Don't get me wrong, I think extensions look great... But why am I scrutinized when I decide to to take them out? That's not fair. - Akua Agyemfra

One commenter, who said she worked for Jack Astors for 20 years including 10 as a manager, called what happened "outrageous."

Another commenter said: "Akua is a lovely, professional-looking lady that Jack Astor's should have been proud to represent them."

On Facebook and Twitter, where the story was shared widely, many people showed their support for Agyemfra and threatened to boycott Jack Astor's in the future.

Agyemfra herself messaged the CBC's Makda Ghebreslassie, who reported the story, to add these thoughts:

I know most black women at restaurants are forced to wear wigs or weaves or extensions, or are forced to straighten their hair everyday.

Don't get me wrong, I think extensions look great. I've been wearing them ever since I was a little girl. I love when I get my braids. It's the protective style I choose and works for me.

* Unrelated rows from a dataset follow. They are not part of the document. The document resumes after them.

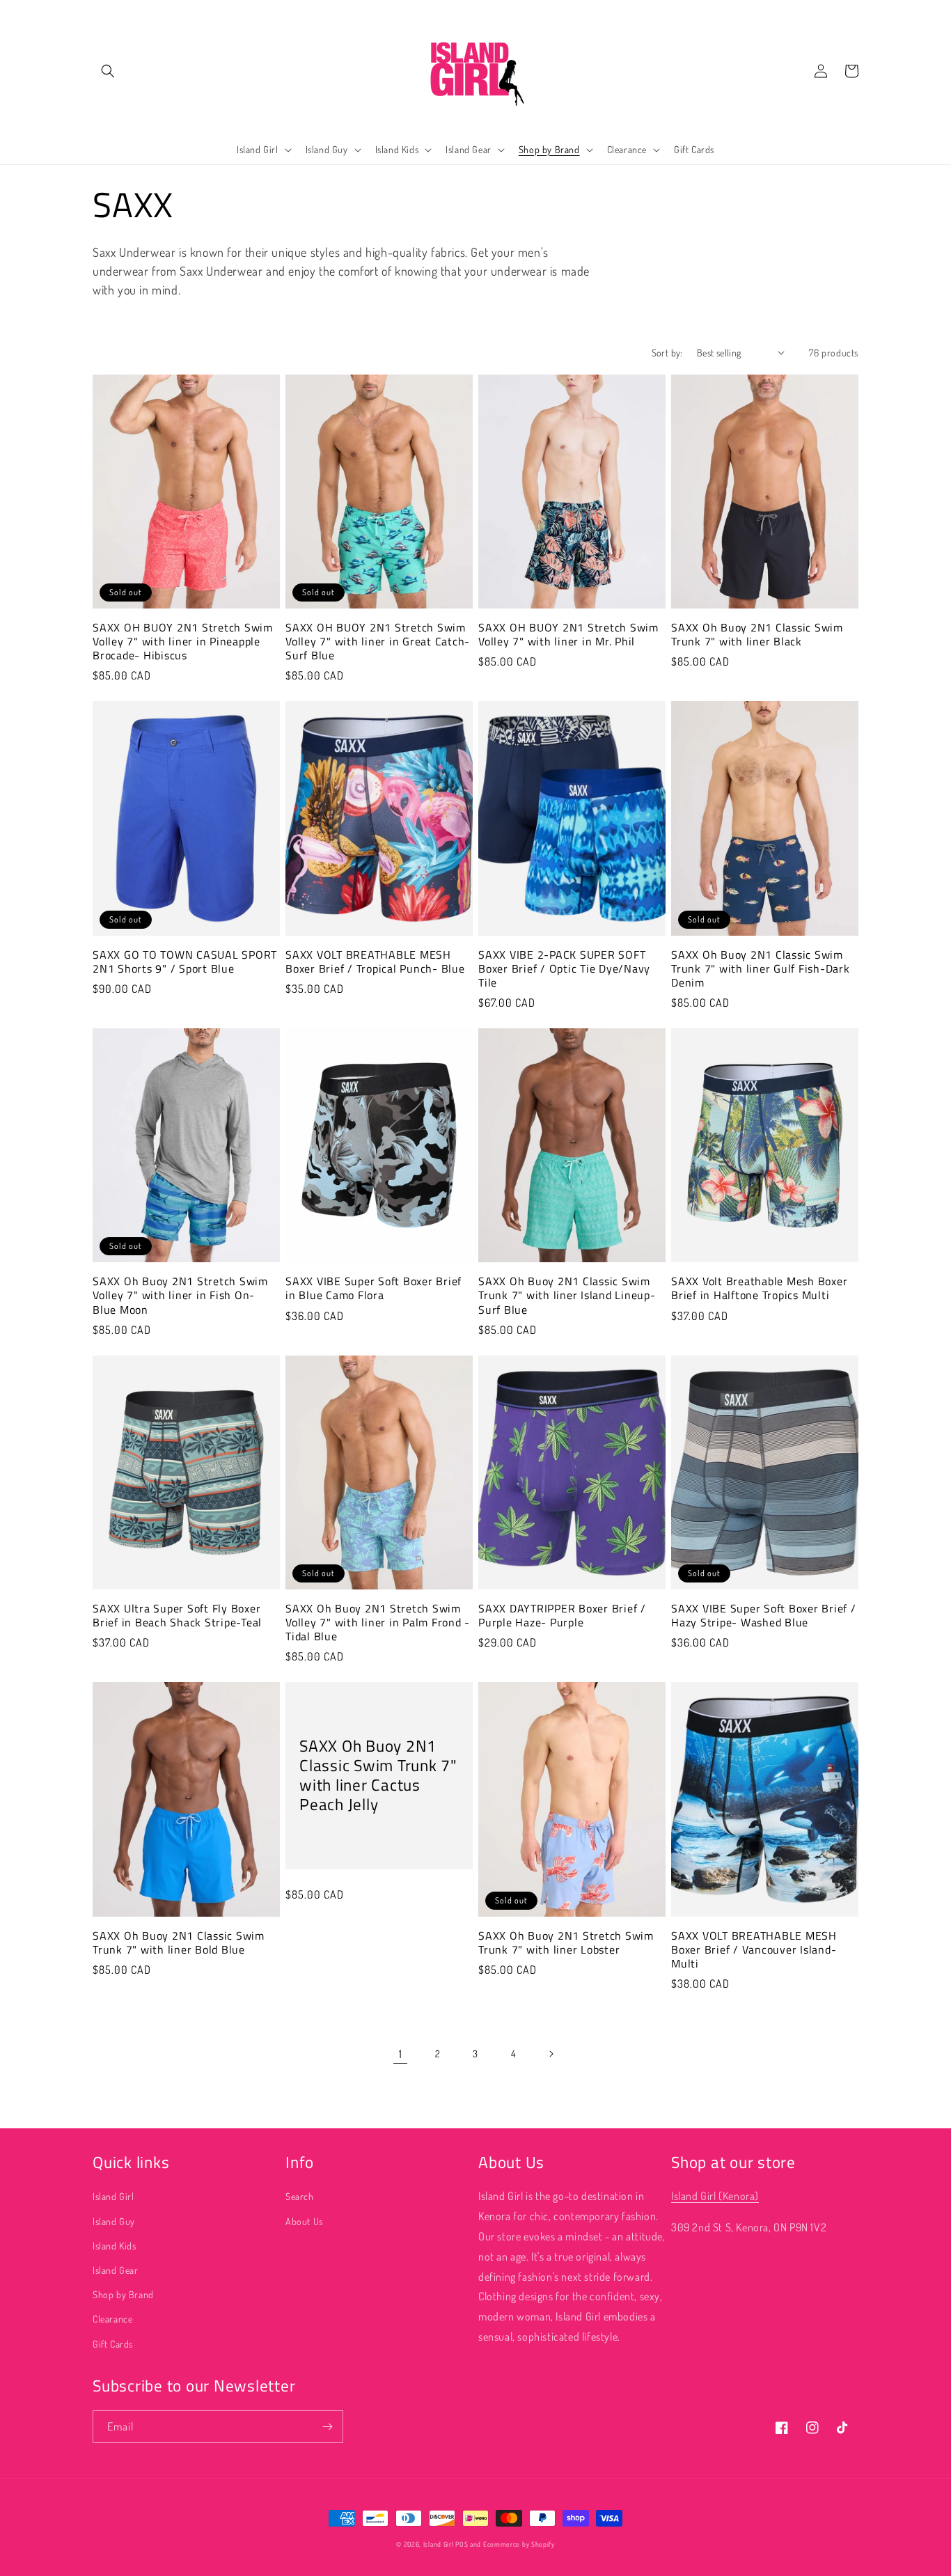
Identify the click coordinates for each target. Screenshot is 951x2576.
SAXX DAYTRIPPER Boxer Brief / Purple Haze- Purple (562, 1615)
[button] (108, 71)
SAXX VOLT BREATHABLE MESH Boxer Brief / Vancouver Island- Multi (754, 1949)
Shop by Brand (123, 2294)
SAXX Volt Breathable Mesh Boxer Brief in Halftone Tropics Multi (759, 1288)
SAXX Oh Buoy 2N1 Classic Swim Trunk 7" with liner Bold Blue (179, 1942)
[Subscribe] (327, 2426)
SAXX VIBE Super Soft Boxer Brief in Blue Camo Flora (373, 1288)
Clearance (112, 2319)
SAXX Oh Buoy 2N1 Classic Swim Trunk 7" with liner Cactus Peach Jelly (378, 1776)
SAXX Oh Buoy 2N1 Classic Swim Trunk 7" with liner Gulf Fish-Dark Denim (760, 968)
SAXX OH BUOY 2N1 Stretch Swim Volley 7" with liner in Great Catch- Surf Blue (377, 641)
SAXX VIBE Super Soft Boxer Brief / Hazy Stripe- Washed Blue (763, 1615)
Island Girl (113, 2196)
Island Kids (114, 2246)
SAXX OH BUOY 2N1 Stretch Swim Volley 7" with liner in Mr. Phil (568, 634)
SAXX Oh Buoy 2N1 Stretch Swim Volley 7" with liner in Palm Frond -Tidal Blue (377, 1622)
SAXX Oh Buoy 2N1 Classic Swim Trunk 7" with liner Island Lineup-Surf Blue (567, 1295)
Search (299, 2196)
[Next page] (550, 2054)
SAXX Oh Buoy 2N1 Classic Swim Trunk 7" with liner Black (757, 634)
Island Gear (116, 2270)
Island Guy (114, 2221)
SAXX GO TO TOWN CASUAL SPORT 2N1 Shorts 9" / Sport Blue (185, 961)
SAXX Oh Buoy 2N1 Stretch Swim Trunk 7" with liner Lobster (566, 1942)
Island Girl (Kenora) (715, 2196)
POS (461, 2544)
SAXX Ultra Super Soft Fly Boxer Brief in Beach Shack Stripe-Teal (177, 1615)
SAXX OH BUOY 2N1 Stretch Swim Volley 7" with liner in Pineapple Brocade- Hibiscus (183, 641)
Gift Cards (113, 2344)
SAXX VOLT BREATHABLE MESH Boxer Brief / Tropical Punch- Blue (375, 961)
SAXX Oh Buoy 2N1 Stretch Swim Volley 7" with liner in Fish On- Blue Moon (180, 1295)
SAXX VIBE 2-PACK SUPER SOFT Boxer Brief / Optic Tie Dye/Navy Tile (564, 968)
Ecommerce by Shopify (519, 2544)
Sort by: (667, 353)
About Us (304, 2221)
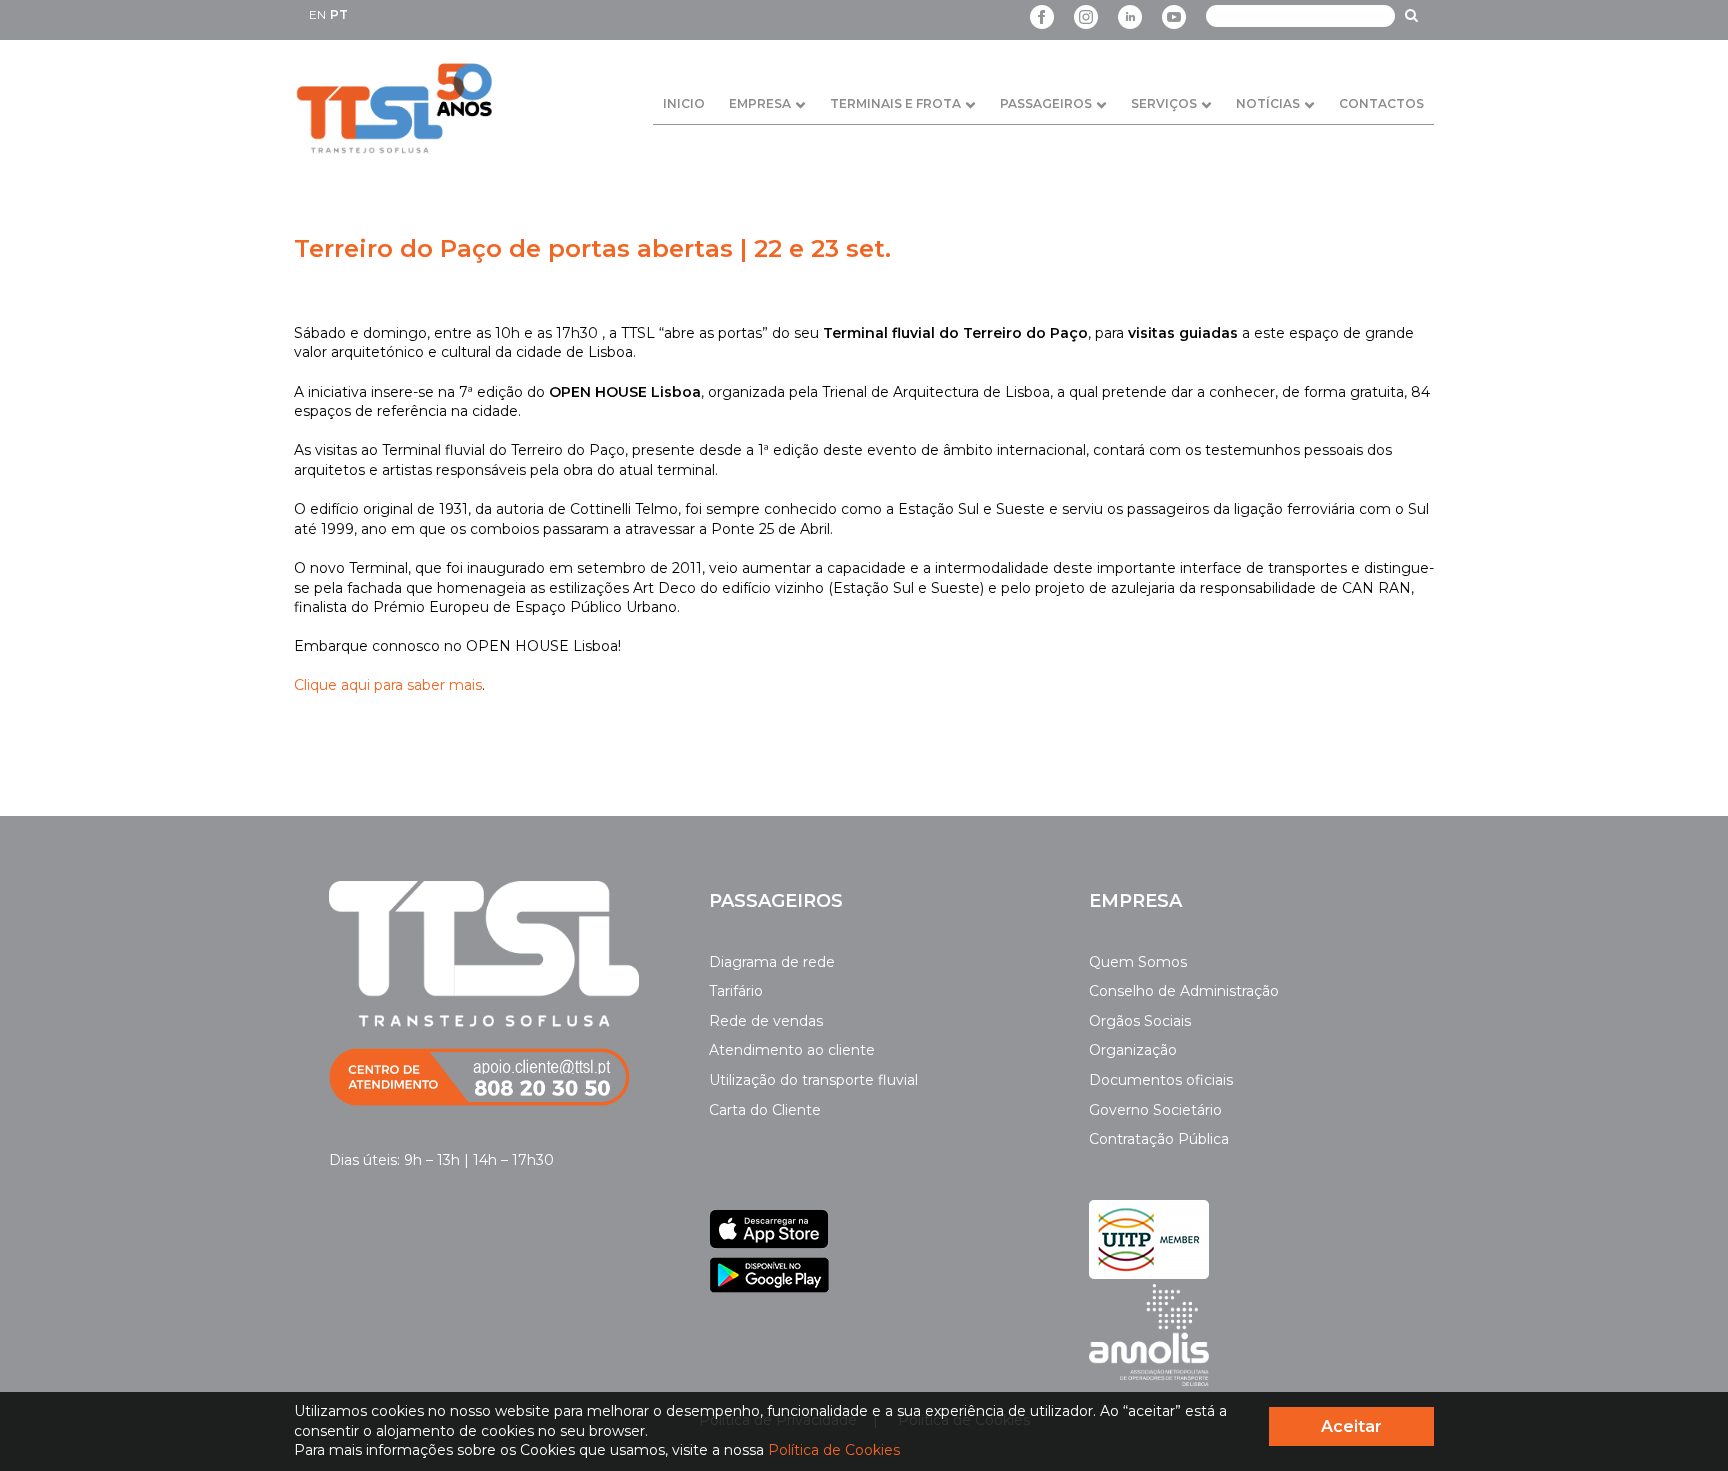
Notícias (1268, 103)
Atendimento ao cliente (792, 1050)
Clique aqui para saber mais (388, 685)
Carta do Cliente (765, 1110)
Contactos (1381, 103)
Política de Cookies (834, 1450)
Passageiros (1046, 103)
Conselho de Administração (1184, 991)
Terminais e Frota (895, 103)
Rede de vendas (766, 1021)
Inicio (684, 103)
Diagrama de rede (772, 962)
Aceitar (1351, 1426)
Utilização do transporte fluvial (813, 1080)
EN (317, 14)
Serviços (1164, 103)
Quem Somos (1138, 962)
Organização (1133, 1050)
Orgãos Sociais (1140, 1021)
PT (339, 14)
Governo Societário (1155, 1110)
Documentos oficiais (1161, 1080)
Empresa (760, 103)
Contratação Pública (1159, 1139)
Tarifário (736, 991)
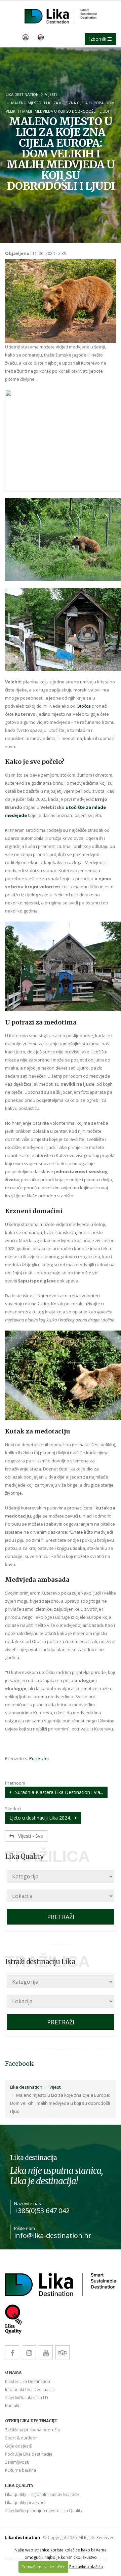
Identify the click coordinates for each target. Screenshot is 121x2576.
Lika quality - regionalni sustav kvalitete (42, 2494)
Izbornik (98, 39)
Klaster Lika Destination (27, 2381)
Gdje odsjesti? (18, 2446)
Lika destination (22, 94)
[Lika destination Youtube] (46, 2352)
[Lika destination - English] (40, 37)
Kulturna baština (20, 2470)
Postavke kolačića (86, 2567)
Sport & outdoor (21, 2437)
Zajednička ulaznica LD (26, 2397)
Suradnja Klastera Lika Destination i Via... (57, 1792)
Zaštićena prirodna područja (32, 2429)
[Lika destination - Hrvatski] (25, 37)
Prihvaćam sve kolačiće (43, 2567)
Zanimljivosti (17, 2462)
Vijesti (51, 94)
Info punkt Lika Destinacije (30, 2389)
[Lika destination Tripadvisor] (62, 2352)
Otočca (84, 706)
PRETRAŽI (60, 1917)
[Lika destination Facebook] (12, 2352)
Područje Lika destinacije (28, 2454)
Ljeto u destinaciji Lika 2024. (42, 1818)
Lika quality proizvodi (25, 2502)
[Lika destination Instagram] (29, 2352)
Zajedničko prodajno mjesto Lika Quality (43, 2510)
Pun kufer (39, 1758)
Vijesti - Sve (28, 1836)
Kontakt (12, 2405)
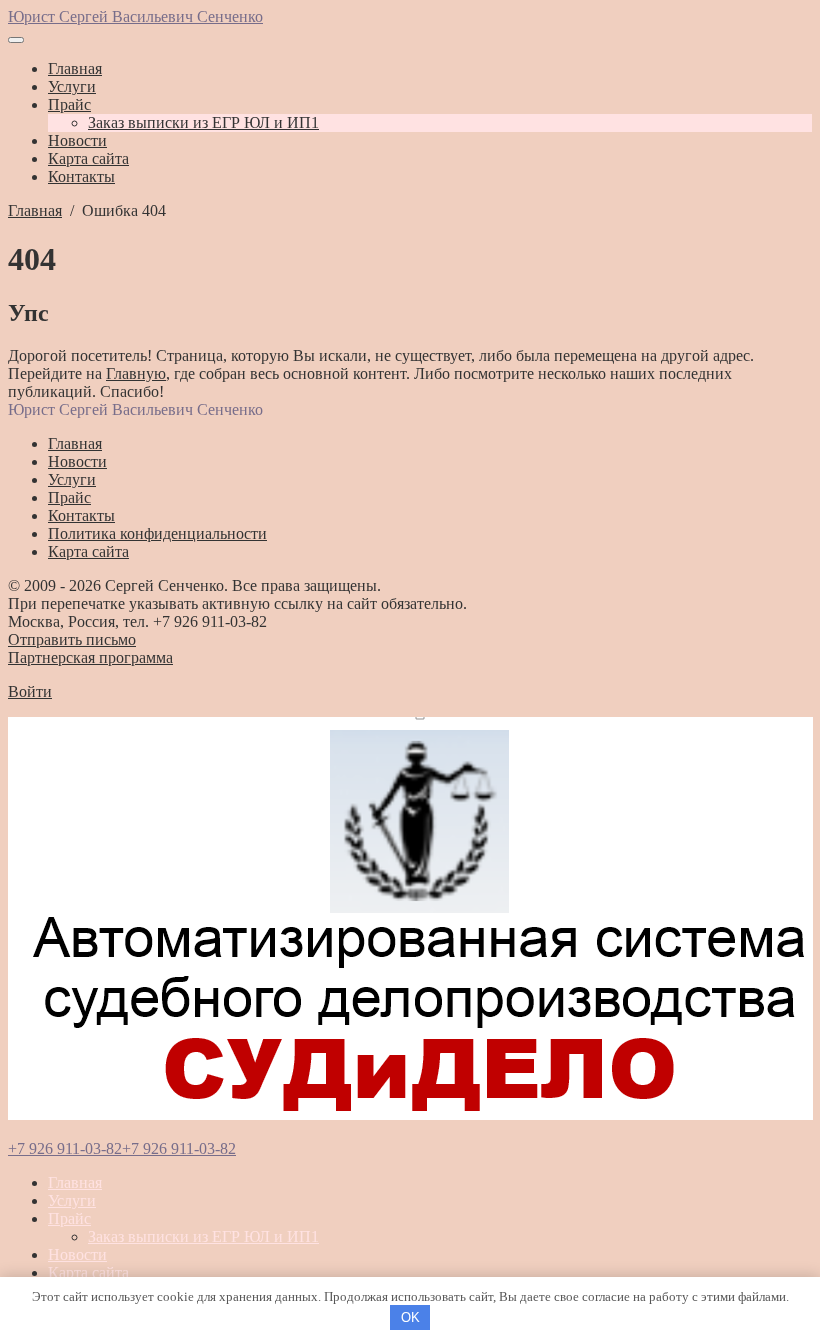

But why am I scrutinized when I decide to to take them out? That's not fair.

I'm not going to compromise my roots and edges because my employer wants me to. My scalp has a right to breathe just as much as the woman standing beside me.

With that said, I know white women who only wear their hair up because their natural hair is too annoying to deal with.

It's much easier for them to straighten their hair or comply with the "straight hair" rule at restaurants. Unless your hair is permed, rarely does a black women's hair stay down when it's straightened. It may stay laid for a few hours but that style is only temporary.

I just want equality. If a women, white or black, is more comfortable with their hair up, I don't understand why it's such an issue at a restaurant setting.